Albourne hosted the networking event Hedgestock on 7–8 June 2006 at Knebworth House in Hertfordshire. The name was a play on the name Woodstock, a music festival. At the time it was the largest networking event for the hedge fund community with over 4,000 attendees from various related industries. The entrance fee was £500 per person. The Who were noted to have played at Hedgestock for two hours. Albourne also hosted other conferences such as Escape to Alphatraz in 2008 which took place at Alcatraz Island and Hedgegate in 2010 which took place in Washington on the same day as the 2010 United States elections.

== Albourne Village ==

In late 2000s, Albourne launched the website, Albourne Village which describes the village where the firm was originally based at and got its name from. Albourne had a launch party for the website on the banks of the River Thames with The Wurzels performing for guests.
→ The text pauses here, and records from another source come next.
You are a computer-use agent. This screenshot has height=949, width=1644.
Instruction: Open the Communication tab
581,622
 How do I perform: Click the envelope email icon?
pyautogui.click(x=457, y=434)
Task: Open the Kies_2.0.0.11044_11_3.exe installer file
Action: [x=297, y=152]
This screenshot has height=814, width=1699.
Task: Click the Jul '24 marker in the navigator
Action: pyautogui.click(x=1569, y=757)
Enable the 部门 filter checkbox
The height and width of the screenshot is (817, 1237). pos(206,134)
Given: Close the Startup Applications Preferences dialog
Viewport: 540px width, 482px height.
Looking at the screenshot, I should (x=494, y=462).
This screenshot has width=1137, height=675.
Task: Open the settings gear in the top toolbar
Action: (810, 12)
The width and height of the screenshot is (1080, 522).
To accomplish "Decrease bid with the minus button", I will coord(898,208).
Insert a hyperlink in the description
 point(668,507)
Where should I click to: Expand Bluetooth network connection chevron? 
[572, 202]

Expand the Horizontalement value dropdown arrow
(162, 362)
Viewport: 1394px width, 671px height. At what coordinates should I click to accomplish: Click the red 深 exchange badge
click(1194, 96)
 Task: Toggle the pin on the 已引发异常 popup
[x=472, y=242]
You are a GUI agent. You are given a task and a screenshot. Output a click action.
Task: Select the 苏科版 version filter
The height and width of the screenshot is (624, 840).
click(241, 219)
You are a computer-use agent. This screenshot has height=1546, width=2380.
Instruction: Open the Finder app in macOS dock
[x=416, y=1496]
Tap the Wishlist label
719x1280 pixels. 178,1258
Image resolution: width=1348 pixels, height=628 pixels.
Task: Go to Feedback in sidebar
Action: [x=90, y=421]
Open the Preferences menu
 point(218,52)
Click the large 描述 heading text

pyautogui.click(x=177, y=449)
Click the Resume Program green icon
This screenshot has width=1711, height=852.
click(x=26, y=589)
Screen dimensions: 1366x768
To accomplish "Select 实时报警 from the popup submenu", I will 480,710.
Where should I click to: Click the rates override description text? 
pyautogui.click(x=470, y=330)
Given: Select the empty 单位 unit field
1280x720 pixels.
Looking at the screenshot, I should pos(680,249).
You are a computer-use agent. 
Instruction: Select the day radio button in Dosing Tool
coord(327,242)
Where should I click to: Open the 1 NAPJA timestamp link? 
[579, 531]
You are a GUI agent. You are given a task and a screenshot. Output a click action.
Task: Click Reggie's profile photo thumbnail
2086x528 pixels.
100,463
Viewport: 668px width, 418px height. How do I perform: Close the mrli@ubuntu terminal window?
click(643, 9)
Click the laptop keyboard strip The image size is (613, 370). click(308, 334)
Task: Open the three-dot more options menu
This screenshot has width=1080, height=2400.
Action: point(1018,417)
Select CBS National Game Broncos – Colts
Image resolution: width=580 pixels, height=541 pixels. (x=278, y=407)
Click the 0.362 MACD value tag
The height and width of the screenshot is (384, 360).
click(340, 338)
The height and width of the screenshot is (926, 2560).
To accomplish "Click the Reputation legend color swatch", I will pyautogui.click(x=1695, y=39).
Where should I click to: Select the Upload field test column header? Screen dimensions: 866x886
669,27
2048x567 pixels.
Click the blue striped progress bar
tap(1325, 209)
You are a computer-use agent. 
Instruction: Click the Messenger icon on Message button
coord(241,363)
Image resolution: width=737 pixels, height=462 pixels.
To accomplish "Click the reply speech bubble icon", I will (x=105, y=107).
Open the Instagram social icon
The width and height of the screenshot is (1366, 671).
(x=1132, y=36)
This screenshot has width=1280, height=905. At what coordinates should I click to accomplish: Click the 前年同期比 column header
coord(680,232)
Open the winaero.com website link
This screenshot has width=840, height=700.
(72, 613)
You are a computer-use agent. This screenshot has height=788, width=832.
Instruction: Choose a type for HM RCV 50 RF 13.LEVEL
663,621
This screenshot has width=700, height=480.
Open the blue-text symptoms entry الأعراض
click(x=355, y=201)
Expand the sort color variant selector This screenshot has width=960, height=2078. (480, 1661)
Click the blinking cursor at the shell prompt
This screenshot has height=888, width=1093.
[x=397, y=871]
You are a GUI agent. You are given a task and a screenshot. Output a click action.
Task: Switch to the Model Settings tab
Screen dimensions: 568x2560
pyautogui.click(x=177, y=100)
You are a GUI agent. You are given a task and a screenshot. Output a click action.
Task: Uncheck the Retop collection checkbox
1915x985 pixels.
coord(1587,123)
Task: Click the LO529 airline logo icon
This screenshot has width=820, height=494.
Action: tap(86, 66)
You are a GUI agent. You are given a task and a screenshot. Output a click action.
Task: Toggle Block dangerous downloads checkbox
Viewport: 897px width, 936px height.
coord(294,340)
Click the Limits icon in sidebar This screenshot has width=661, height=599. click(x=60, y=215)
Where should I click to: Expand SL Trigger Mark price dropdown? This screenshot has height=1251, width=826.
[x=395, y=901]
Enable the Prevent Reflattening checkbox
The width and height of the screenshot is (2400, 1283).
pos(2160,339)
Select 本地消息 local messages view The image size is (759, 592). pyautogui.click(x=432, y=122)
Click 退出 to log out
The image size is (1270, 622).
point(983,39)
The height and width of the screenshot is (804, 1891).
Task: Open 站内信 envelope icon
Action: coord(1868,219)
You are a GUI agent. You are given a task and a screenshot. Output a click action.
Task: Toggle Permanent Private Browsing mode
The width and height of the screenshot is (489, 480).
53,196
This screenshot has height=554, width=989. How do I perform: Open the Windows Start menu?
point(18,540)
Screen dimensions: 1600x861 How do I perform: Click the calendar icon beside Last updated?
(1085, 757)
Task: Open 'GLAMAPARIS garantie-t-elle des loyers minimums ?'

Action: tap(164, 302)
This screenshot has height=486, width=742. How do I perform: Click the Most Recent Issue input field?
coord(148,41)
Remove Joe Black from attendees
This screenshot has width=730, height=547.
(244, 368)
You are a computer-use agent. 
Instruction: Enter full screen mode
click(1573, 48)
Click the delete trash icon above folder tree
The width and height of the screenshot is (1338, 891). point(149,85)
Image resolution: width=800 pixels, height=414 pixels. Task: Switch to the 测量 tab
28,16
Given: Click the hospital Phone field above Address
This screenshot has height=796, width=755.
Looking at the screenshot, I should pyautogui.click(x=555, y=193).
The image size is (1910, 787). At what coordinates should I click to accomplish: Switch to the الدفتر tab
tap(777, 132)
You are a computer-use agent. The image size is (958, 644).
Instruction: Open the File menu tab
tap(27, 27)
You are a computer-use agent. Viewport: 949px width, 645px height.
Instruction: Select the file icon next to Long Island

Albourne Village is a social media platform that allows people in the hedge fund and related industries to browse job listings, find new research, and network. The layout of the website is of an old village, with a town pub and school, among other buildings. Co-founder Sam Lewis is the mayor of the village and is portrayed wearing Mayoral Robes. The website has kept the same design for almost 20 years although it was announced in 2020 that it would be getting updated. At the time when the internet was still in its infancy, the website was considered revolutionary as it created virtual community for hedge fund employees and had 25,000 members in 2005. However its usefulness has declined in recent years as there are newer platforms that can provide similar services such as LinkedIn, Bloomberg Terminals and Symphony Communication. Despite this, the websites still has dedicated users from the highest end of the industry remaining on it. In 2023, Albourne Village states its membership is over 100,000.

== Lawsuits ==

In January 2010, Aksia sued two former employees for $40 million. Aksia claimed the two took confidential and proprietary information from it to the new firm they were joining, Albourne. It also claimed they contacted Aksia clients and told them to move their business to Albourne. In March 2010, Aksia amended the lawsuit to increase the scope to include Albourne and its executives . In June 2010, Aksia and Albourne agreed to a settlement one day before the trial began.